Blok Zinciri: Gelecek mi Fırsatçılık mı?

Blok zinciri denildiği zaman aklınıza ne geliyor? İlk günden beri süregelen blok zinciri tartışmalarına detaylı bir bakış atıyoruz.
Blok zinciri tartışmaları
Blok zinciri geleceğin teknolojisi mi?

Blok zinciri, günümüzün teknoloji dünyasını derinden etkileyen bir kavram haline geldi. 2008 yılında “icat edilen” bu teknoloji, finansa yeni bir bakış açısı getirdi. Para adı verilen itibari değerin var olduğu her sektörde kendisine yer bulabilecek potansiyelde olan blok zinciri üzerine tartışmalar ise ilk günden beri hiç sona ermedi. Bu yazıda, farklı bakış açılarıyla blok zincirini ve blok zinciri oyunlarını dikkatlice inceleyeceğiz.

Blok zinciri nedir?

Teorik tartışmalara geçmeden önce blok zincirinin “kağıt üzerinde” ne olduğundan kısaca bahsedelim. Blok zinciri (blockchain), aynı verinin farklı bilgisayarlar üzerinde depolanıp şifrelendiği, merkezi olmayan bir veri depolama teknolojisidir. Bir değiştirilemez veri defteri olarak tanımlanır. Blok zincirini üzerinde yapılan her işlemin kronolojik olarak kaydı tutulur ve değişiklik yapılmak istendiğinde zincir üzerindeki diğer tüm depolayıcılar uyarılır. Böylece ana veri, çoğunluğun izni olmadan değiştirilemez ve kopyalanamaz.

Peki merkezi olmayan ne demek?

Merkezi olmayan, tek bir kaynağa bağlı olmayan, tek bir kişi, kurum, ya da organizasyon tarafından yönetilemeyen sisteme verilen isimdir. Blok zinciri konusunda merkezi olmayan demek, verinin depolandığı tek bir merkezin olmaması ve bloklar şeklinde bölünmüş parçalarının zincir üzerindeki tüm depolara dağıtılmış olması demektir. Böylece güvenlik sağlanır. Tek bir kişi ya da grup, çoğunluğun izni olmadan bu veriyi değiştiremez, kopyalayamaz. Verinin değiştirilmeye çalışılması durumunda, diğer depolayıcılara bir uyarı gönderilir ve işlem fark edilir.

========

**Alıştırma Görevi A**
Sayfa alıntısına göre blok zinciri teknolojisi hangi yılda “icat edilmiştir”?
**Alıştırma Görevi B**
Sayfa alıntısındaki “Böylece ana veri, çoğunluğun izni olmadan değiştirilemez ve kopyalanamaz.” cümlesini İngilizceye çevirin.
**Alıştırma Görevi C**
Sayfa alıntısında "Blok zinciri nedir?" ifadesiyle başlayıp "değiştirilemez ve kopyalanamaz." ifadesiyle biten bölümü olduğu gibi yazın.

========

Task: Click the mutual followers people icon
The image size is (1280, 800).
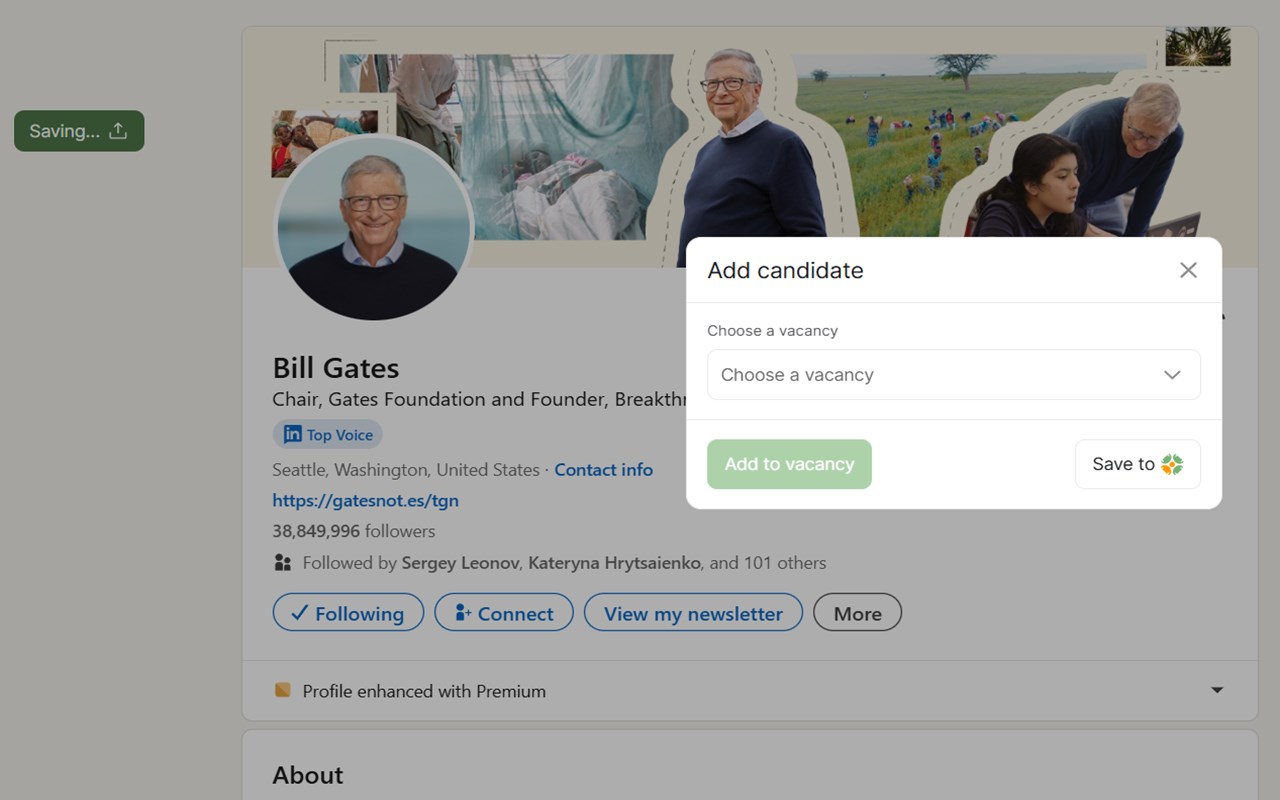Action: [x=283, y=563]
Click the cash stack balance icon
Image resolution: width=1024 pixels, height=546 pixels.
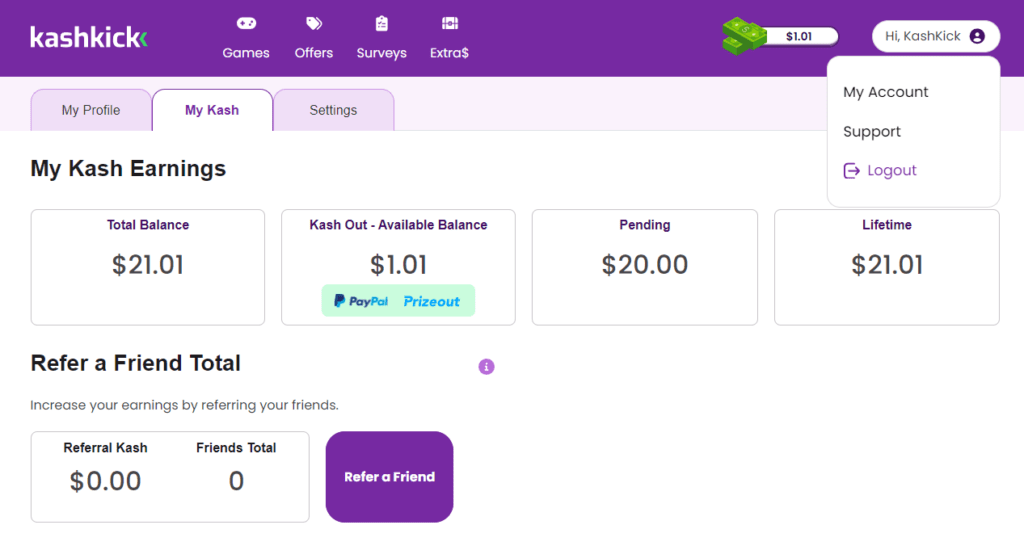click(744, 36)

========

**Görev Çözümü A**
2008 yılında.

**Görev Çözümü B**
Thus, the main data cannot be changed or copied without the permission of the majority.

**Görev Çözümü C**
Blok zinciri nedir?

Teorik tartışmalara geçmeden önce blok zincirinin “kağıt üzerinde” ne olduğundan kısaca bahsedelim. Blok zinciri (blockchain), aynı verinin farklı bilgisayarlar üzerinde depolanıp şifrelendiği, merkezi olmayan bir veri depolama teknolojisidir. Bir değiştirilemez veri defteri olarak tanımlanır. Blok zincirini üzerinde yapılan her işlemin kronolojik olarak kaydı tutulur ve değişiklik yapılmak istendiğinde zincir üzerindeki diğer tüm depolayıcılar uyarılır. Böylece ana veri, çoğunluğun izni olmadan değiştirilemez ve kopyalanamaz.